# Is the inverse of the metric tensor such that $g_{ij}g^{jk}=\delta_{i}^k$?

The Minkowski metric tensor have the relation $$\eta_{ij} \eta^{jk}=\delta_i {^k}$$. That is the inverse of the Minkowski matrix is the matrix itself.
Analogously, is it true that $$g_{ij} g^{jk}=\delta_i {^k}$$, where $$g_{ij}$$ is the metric tensor in a curved space? If yes how to prove this? I came up with the confusion while finding the chrischoffel symbol I came up with a equation $$2 \Gamma^{\gamma}_{\alpha j} g_{i \gamma}=g_{ij,\alpha}+g_{\alpha i,j}-g_{j\alpha,i} .$$ To eliminate $$g_{i\gamma}$$ I have to find the inverse of the metric tensor in tensor notation. Can anyone suggest how would I solve this problem?

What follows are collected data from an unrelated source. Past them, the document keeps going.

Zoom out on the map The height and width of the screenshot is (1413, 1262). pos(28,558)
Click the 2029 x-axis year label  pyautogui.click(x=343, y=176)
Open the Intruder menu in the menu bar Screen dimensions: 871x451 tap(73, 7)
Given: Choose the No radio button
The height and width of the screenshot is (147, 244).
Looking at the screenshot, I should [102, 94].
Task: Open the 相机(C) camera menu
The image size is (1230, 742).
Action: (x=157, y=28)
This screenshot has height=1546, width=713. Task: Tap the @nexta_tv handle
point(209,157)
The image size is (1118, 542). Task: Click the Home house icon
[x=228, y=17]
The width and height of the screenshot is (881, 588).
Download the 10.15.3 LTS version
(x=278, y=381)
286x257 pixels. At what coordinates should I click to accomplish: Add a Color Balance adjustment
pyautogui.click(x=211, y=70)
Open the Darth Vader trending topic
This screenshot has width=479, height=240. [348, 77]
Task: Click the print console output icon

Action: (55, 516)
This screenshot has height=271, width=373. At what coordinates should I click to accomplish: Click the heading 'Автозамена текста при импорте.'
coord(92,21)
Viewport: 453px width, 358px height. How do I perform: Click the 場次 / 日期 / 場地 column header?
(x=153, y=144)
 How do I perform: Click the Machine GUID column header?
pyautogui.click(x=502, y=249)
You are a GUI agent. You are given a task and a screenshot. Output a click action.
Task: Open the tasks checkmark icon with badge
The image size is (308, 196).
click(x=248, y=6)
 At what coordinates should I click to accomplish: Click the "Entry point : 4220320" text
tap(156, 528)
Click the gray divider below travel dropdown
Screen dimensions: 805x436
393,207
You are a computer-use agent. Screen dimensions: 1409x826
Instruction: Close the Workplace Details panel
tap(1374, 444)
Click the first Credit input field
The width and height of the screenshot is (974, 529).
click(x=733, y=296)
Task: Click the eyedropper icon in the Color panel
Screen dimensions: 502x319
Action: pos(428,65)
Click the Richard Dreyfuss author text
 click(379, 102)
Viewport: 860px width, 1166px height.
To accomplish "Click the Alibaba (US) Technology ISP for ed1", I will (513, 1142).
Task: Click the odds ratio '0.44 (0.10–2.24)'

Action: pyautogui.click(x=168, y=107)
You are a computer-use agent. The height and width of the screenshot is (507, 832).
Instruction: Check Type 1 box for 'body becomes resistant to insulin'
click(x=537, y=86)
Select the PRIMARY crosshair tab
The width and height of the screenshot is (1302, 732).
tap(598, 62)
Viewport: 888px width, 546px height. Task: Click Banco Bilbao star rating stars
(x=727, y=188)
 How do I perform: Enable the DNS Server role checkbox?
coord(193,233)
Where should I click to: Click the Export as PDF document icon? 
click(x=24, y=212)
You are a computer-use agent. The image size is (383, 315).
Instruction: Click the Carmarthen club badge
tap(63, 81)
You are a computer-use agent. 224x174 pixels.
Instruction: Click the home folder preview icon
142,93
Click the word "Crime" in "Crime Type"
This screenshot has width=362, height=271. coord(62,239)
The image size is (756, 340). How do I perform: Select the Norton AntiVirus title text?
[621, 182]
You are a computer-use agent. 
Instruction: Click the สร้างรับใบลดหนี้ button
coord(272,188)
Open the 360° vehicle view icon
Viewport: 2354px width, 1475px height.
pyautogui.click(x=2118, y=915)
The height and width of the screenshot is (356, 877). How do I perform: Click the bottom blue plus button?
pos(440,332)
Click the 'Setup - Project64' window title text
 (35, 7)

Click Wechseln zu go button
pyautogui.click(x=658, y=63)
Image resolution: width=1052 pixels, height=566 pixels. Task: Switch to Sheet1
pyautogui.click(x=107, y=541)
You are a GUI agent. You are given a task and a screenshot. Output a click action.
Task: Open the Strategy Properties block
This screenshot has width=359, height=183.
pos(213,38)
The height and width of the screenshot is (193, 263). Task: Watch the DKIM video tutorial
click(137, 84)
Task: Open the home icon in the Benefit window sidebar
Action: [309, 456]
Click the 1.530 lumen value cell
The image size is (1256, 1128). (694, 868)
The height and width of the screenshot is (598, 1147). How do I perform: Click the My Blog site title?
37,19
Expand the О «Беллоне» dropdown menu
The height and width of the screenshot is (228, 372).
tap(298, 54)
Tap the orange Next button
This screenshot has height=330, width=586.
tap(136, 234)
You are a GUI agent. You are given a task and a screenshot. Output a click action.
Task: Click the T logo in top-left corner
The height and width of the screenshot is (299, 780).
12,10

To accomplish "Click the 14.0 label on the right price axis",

The matrix $$(g^{-1})^{\mu\nu}$$ of components of the inverse metric tensor field$$^1$$ is not necessarily equal to the matrix $$g_{\mu\nu}$$ of components of the metric tensor field, if that's what you're asking.

However, there is a standard notational shorthand convention to write $$(g^{-1})^{\mu\nu}$$ as $$g^{\mu\nu}$$ because the upper indices already indicate that we're talking about the inverse metric.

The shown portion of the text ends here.